BRACED FOR ACTION
Published 9:00 pm Friday, January 16, 2004
SEATTLE — The lane was as open as Denny’s and Angie Jones was tempted to blow through it for a layup.
That’s the instinct. That’s what Jones did at Holy Names Academy before two torn anterior cruciate ligaments in her right knee over three years planted doubt in her mind that hasn’t yet left.
The dreaded ACL tear. It’s the bane of all athletes, from basketball players to bowlers. For many, one time through is enough. From the branding-iron pain when the injury occurs to six to nine months of relentless, tedious rehabilitation.
Jones has gone through it twice now. A black knee brace is a constant reminder of what she continues to go through. But that pales in comparison to the way it’s affected her head.
Who wouldn’t go through the doubts? Lord only knows, what if it should happen again?
"I think there’s still a level of caution to my game," Jones said. "There’s still some confidence that I have to gain. I think there are some times when I consciously think about it, but sub-consciously, it’s always there."
The University of Washington hasn’t yet seen Jones at her best, not as she was at Holy Names, when she’d routinely explode past defenders or make a steal and burst halfway downcourt before observers could comprehend what they had just seen.
The first tear took away Jones’ junior season at Holy Names, which she led to three state tournaments. She’d never been seriously injured before. Now, pain is a constant companion.
You’ve gotta be kidding, Jones thought when she tore it again.
"I was healthy," she said. "I rolled my ankles every day, but it had nothing to do with my knees. Now, since I’ve had knee problems, I’ve never hurt my ankles."
The second tear took away her first season at Washington. Having injured the knee in the first week of practice, Jones watched as her Husky teammates made the NCAA Tournament. She got to know every step in every corner of Hec Edmundson Pavilion as she ran the stands for her rehabilitation.
Jones wouldn’t start playing basketball again eight months into her rehab. Eight months of lifting, eight months of stretching, eight months of preparation. Just for the chance to play. Without guarantees.
All the while, she never completely let on that some days were good, but some simply weren’t.
"I was here in practice when she tore her ACL for the second time," senior guard Giuliana Mendiola said. "It was a horrible experience, but watching her now, she’s just happy being out there on the court, contributing to the team.

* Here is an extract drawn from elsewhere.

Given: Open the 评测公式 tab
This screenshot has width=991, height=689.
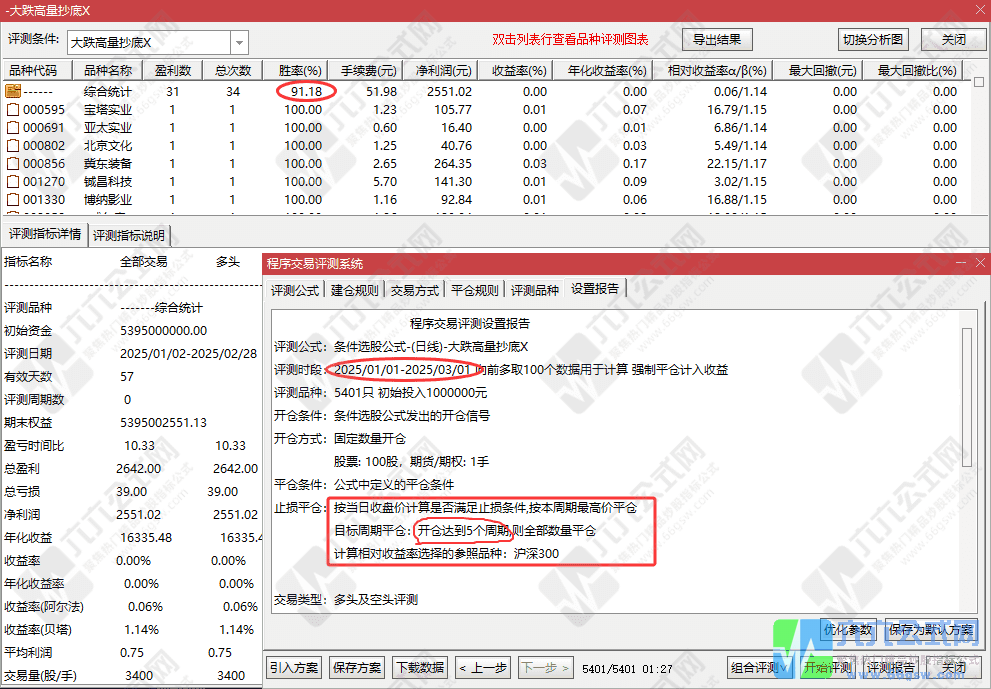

She doesn’t take things too seriously. Everything just rolls off her."
Not everything. Not really.
Jones’ best friend, teammate Jill Bell, says Jones kept the appearance that everything was fine, even when they weren’t.
"She’s one of those people who doesn’t show her emotions," Bell said. "She makes sure that everyone thinks she’s OK. She’s the tough one. But I know there were some bad days, days when she was discouraged."
More than a few haven’t been able to endure the physical and mental tests to come back. Jones says she never thought of anything but playing again, even after the second injury.
"I just don’t think quitting is in me," she said. "I don’t think I can just say that I’m done. I know that there are a lot of people who have gone through it once and say, ‘That’s it.’ That’s perfectly fine for them. But I just don’t think it’s me to give up on it, I guess. I don’t know what I’d do if I did it again. I can’t really decide."
In a way, Jones’ advantage was in knowing what it took to recover. After the second injury, Jones attacked rehab so fiercely that team trainers had to tell her to back off.
"She just wasn’t going through the motions," UW coach June Daugherty said. "She was intense about it. She was going hard. She came back earlier than expected. Doctors give her a lot of credit for how hard she worked."
This, even when residue of the first injury remained. Jones still has bits of cartilage ("A bunch of junk," she said.) floating around inside. That was one factor in the pain, which, Jones said, was much more intense the second time around.
"I remember in my follow-up examination, I was crying so much that my mother had to leave the room," Jones said. "It was excruciating."
Nevertheless, Jones knew what to expect and what was needed. Jones faithfully followed the rehab plan. When she had discouraging days, her teammates, Kirsten Brockman and Bell, were there for her, as well as her family.
They, more than anything, Jones said, kept her going. That and her desire to play basketball again.
"Going through surgery is never an easy thing," Jones said. "There are always days when you don’t feel like doing stuff. Ultimately, it just comes down to whether it’s something you want to do. Basketball is something that I wanted to do. There were days when I didn’t feel like doing my rehab, but you’ve just got to pursue it to reach your ultimate goal."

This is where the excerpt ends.